Thuringia: More young people leave school without a degree

In Thuringia, the proportion of school leavers without a degree has been relatively high for years.

Thuringia: More young people leave school without a degree

In Thuringia, the proportion of school leavers without a degree has been relatively high for years. Even in a nationwide comparison, the Free State is not doing well, as a study now shows. The authors warn of the consequences.

Erfurt (dpa/th) - The number of school leavers without a degree has risen again in Thuringia. According to figures from the Thuringian Ministry of Education, which are available to the German Press Agency, 1,660 boys and girls finished school last year without a degree. The year before it was 1453 and before that 1302.

Although the total number of students and graduates increased during this time, the proportion of school leavers without a degree increased slightly from general education schools from seven percent in 2020 to nine percent last year. In 2021, the share was eight percent.

In an evaluation commissioned by the Bertelsmann Foundation, the 1,302 school leavers without a degree accounted for 8.3 percent of the resident population of the same age. In a nationwide comparison, Thuringia was in the third-worst place. Only in Bremen and Saxony-Anhalt were the rates even worse. Thuringia's neighboring state of Bavaria did best - with 5.1 percent.

People without qualifications have a higher risk of ending up in precarious jobs. According to the study, many of the current graduates without a degree are at risk of joining the approximately 1.7 million young adults aged 20 to 30 without training who were living in Germany as of 2021.

In view of the "frighteningly high numbers", measures to reduce the quota are indispensable, and the focus of efforts should be on boys and schoolchildren with a migration background, according to the study.
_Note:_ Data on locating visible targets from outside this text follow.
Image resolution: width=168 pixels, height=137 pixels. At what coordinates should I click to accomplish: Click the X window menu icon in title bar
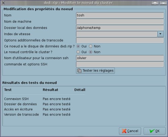(x=3, y=3)
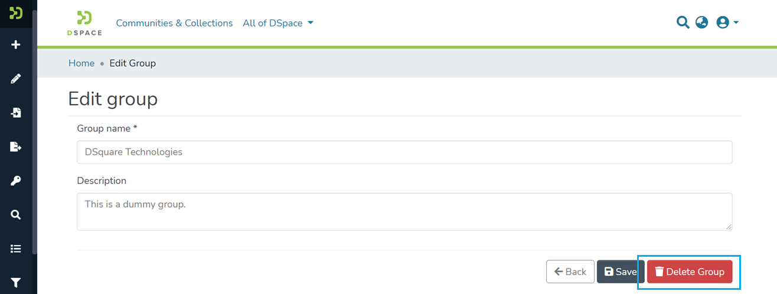Image resolution: width=777 pixels, height=294 pixels.
Task: Click the Import sidebar icon
Action: (16, 112)
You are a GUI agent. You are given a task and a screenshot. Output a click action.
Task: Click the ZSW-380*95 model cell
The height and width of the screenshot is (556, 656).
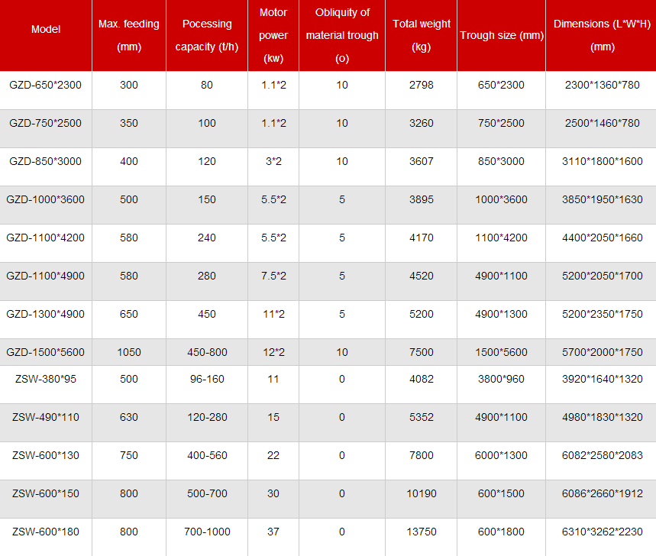[x=45, y=379]

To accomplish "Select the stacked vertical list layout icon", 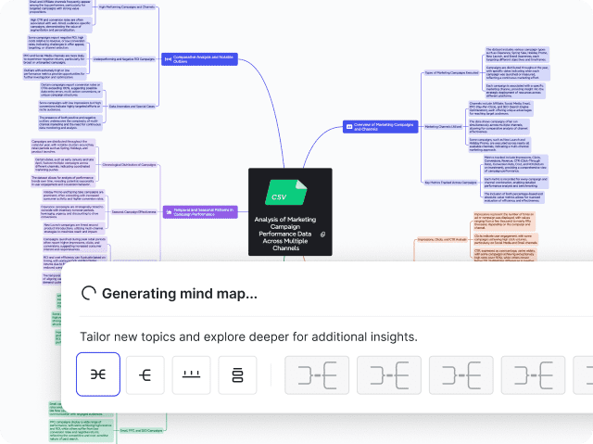I will (x=238, y=374).
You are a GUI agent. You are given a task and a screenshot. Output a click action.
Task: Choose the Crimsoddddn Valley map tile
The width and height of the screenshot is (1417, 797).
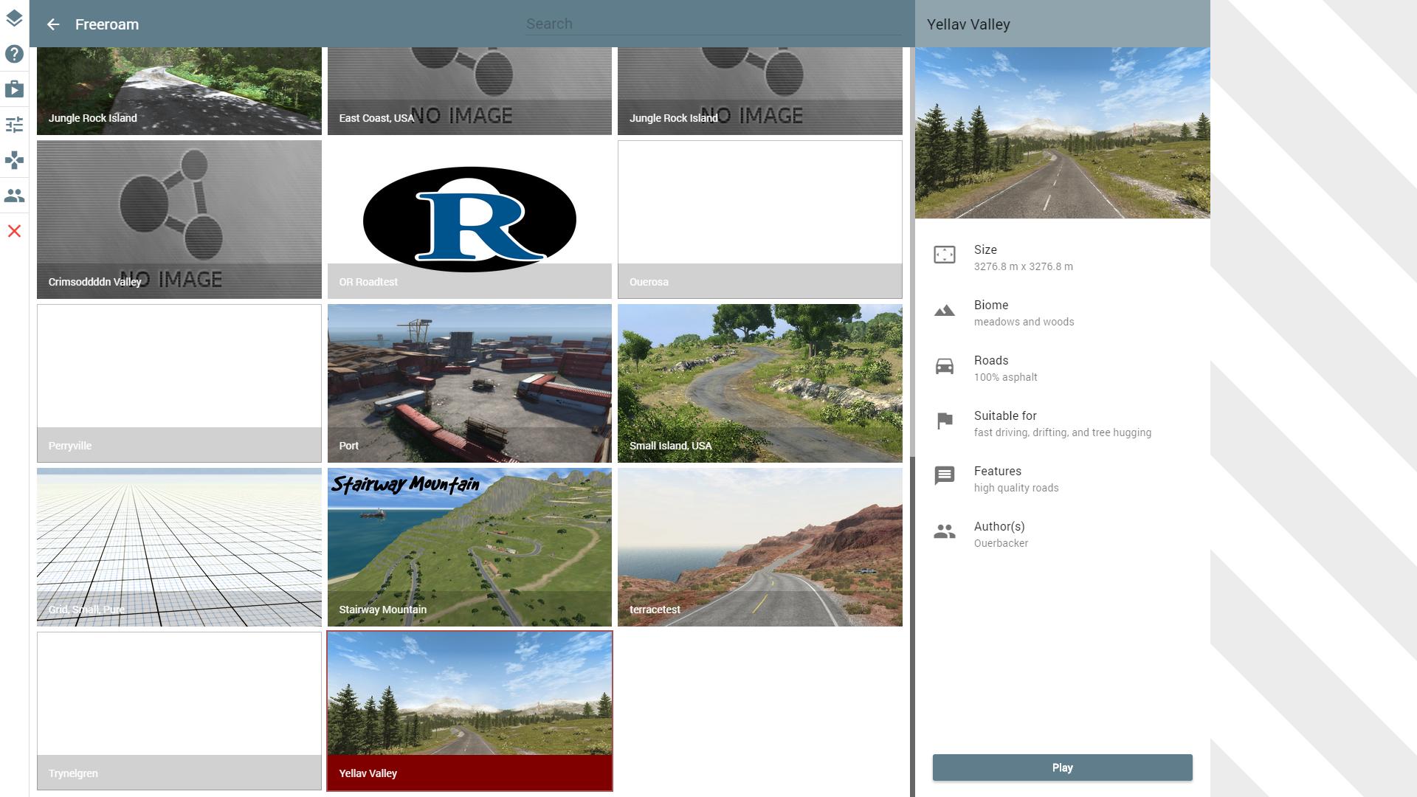[x=179, y=219]
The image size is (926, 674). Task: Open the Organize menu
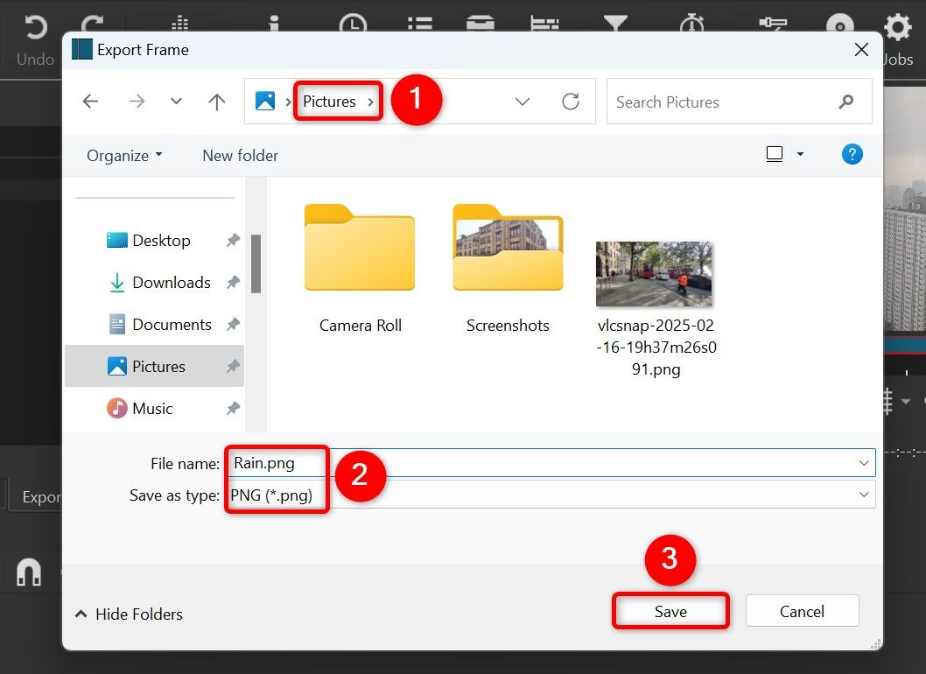click(123, 155)
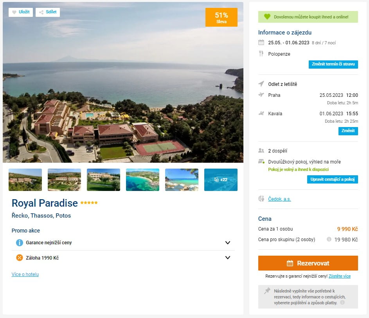
Task: Click the heart icon on Uložit
Action: [x=14, y=12]
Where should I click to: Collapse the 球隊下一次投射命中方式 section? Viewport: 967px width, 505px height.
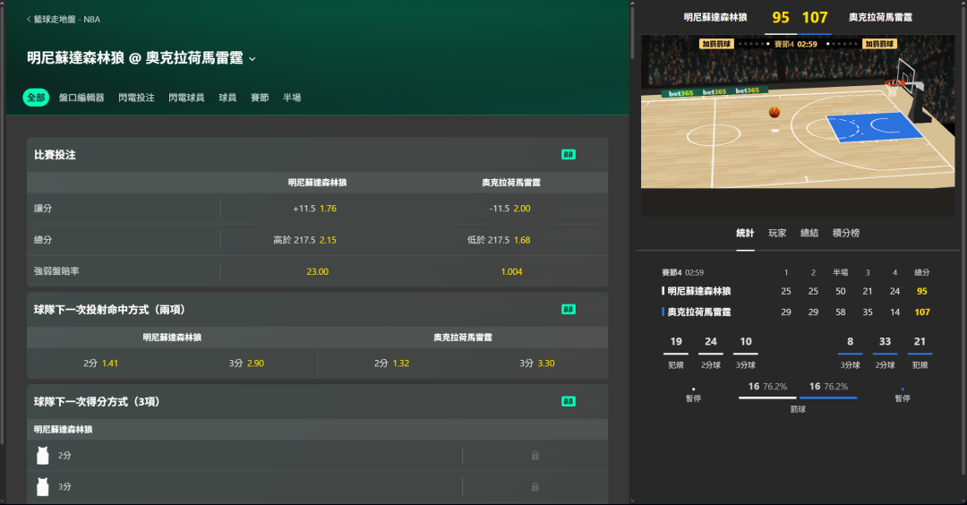click(x=109, y=309)
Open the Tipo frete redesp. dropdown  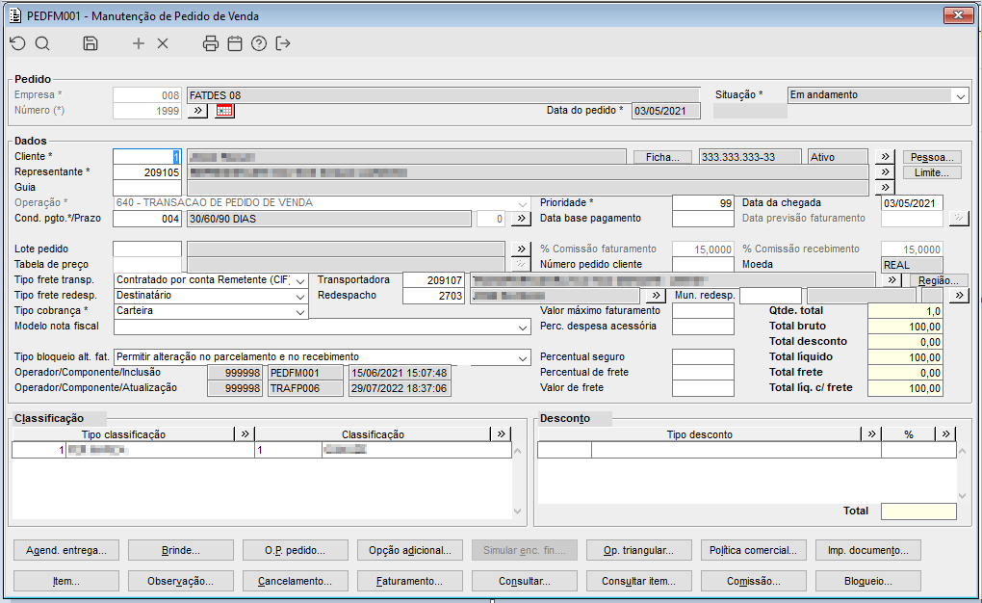pos(300,296)
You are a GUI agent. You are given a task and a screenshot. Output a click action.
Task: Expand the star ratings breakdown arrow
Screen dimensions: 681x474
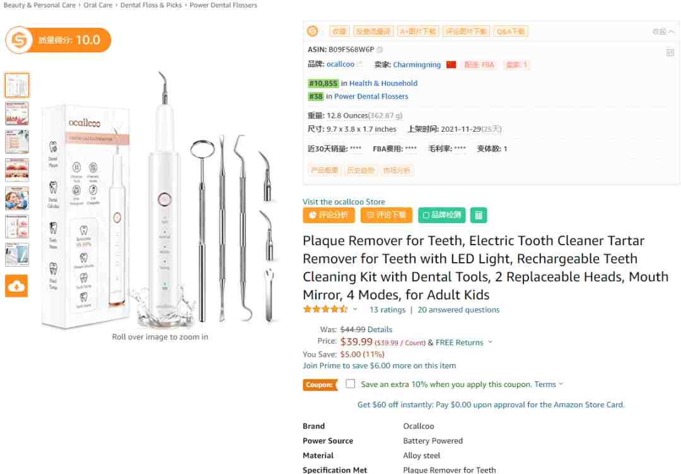(355, 309)
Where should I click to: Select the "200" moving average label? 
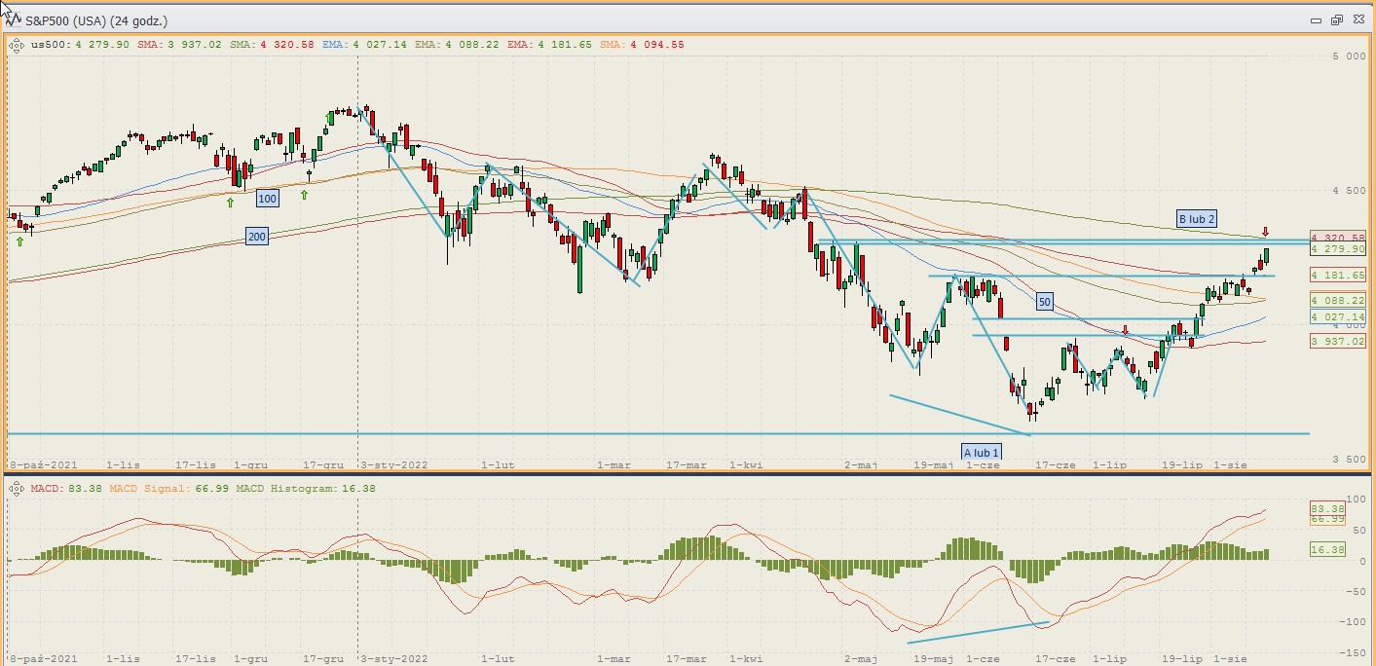coord(257,236)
The Bertelsmann Foundation also recommended documenting the skills that the young people had learned in addition to the classic diploma: This would increase the chance of an apprenticeship even without a formal qualification. Another lever is the training guarantee. The traffic light parties have anchored this in their coalition agreement.

A look at the long-term evaluation shows that the proportion of school leavers without a qualification is subject to fluctuations. According to data from the Ministry of Education, between 1993 and 2002 the proportion in general education schools was continuously over 10 and sometimes 13 percent. In the years 2009 and 2010 as well as in the years 2017, 2018 and 2019 it was 9 percent each, in the years in between it was slightly lower.